In Sperry Prods., Inc. v. Association of American Railroads, 132 F. 2d 408, the Court of Appeals for the Second Circuit dealt with the issue of what district an unincorporated association may be said to inhabit under the special venue statute governing patent suits, then 28 U. S. C. § 109 (1940 ed.), now 28 U. S. C. § 1400. That court thought the association should be treated like a corporation. Under the decisions of this Court, corporations had a single residence for venue purposes, the State of their incorporation. Likewise, the Sperry court thought the unincorporated association should be considered as having a single residence, in its case its principal place of business. Neirbo Co. v. Bethlehem Corp., 308 U. S. 165, had already determined, however, that corporations, while having only one residence, nevertheless consented to be sued in federal diversity suits where they were licensed to do business. And Neirbo had much to do with producing the 1948 congressional definition of corporate residence as including not only the State of in*561corporation but wherever the corporation is licensed to do business or is doing business.

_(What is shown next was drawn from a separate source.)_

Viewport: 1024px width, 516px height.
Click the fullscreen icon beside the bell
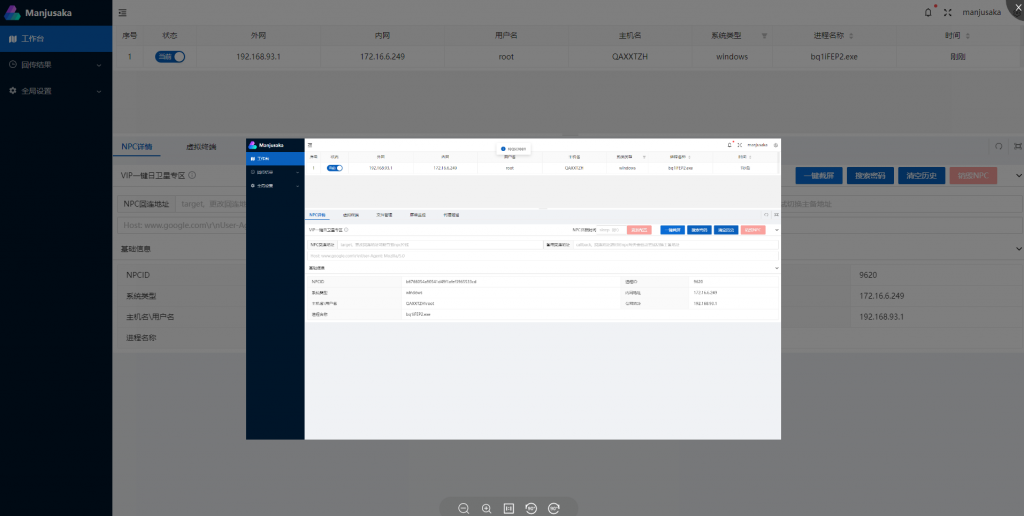tap(947, 12)
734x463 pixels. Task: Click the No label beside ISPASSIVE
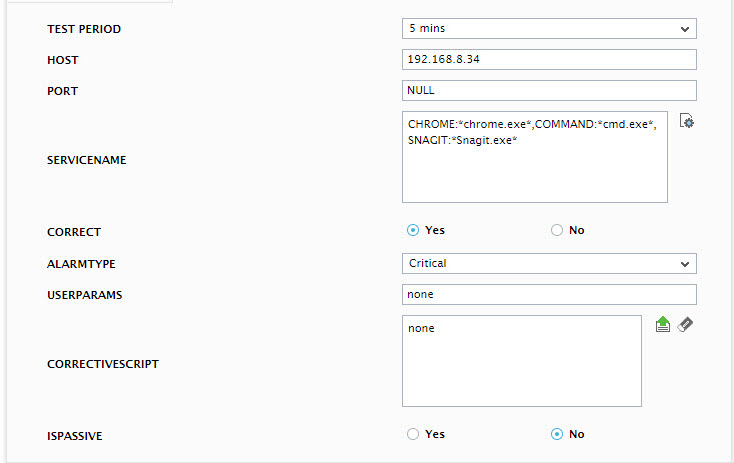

It can be argued, as respondent does, that had the 1948 Congress intended the expanded definition of corporate residence to apply to labor unions and other unincorporated associations, it would have said so. But even accepting this, the question of what the association’s residence is for venue purposes remains unanswered. Saying that Congress did not intend to “change” the venue law with respect to unincorporated associations assumes a settled meaning to the prior law. This was not the ease. There was no settled construction of the law in the courts in 1948, and there is none yet. Nor was there anything to indicate that Congress had considered a labor union’s residence to be in only one place or had ever intended a limited view of residence with respect to unincorporated associations. Rather than accepting respondent’s position, we view the action of Congress in 1948 as simply correcting an unacceptably narrow definition of corporate residence which had been adopted by the courts, while maintaining its silence with respect to the unincorporated association. And if it is assumed that Congress was aware of Sperry at all, it is surely reasonable to think that Congress anticipated that the approach of that case, analogizing incorporated and unincorporated entities, would continue to be followed by the courts so that if corporate residence were broadly defined by the Congress, the courts would similarly construe the concept of residence of the unincorporated association. This was the approach of the Court of Appeals for the Second Circuit in Rutland R. Co. v. Brotherhood of Locomotive Eng’rs, supra.2
*562We think it most nearly approximates the intent of Congress to recognize the reality of the multi-state, unincorporated association such as a labor union and to permit suit against that entity, like the analogous corporate entity, wherever it is “doing business.” Congress has itself recognized as much in a special venue statute, § 301 (c) of the Labor Management Relations Act, 1947, 61 Stat. 157, 29 U. S. C. § 185 (c), which provides that actions against labor unions governed by the Labor Management Relations Act may be brought in any district where the union maintains its principal office or in any district in which its duly authorized officers or agents are engaged in representing or acting for employee members. That statute was enacted but a year before the 1948 revision of the Judicial Code, and while it does not mention residence, it is a considerable indication that Congress had no desire, then or at any previous time, to construe “residence” as used in the general venue provision so as to confine suits against a labor union to the district where its principal office is located. Moreover, from the standpoint of convenience to parties and witnesses, there would be little merit in holding that suits against unions covered by the National Labor Relations Act may be brought *563anywhere the responsible representatives of the union take concrete action and yet hold that suits for similar conduct against unions subject to a parallel federal labor statute, the Railway Labor Act, may be brought only where the union’s principal office is located. Nor need we here be concerned, as in Bouligny, with possible effects on the scope of the jurisdiction of the federal courts. Under these circumstances, for this Court to create such a distinction without some positive lead from Congress and in the face of sound policy considerations to the contrary would be unjustified.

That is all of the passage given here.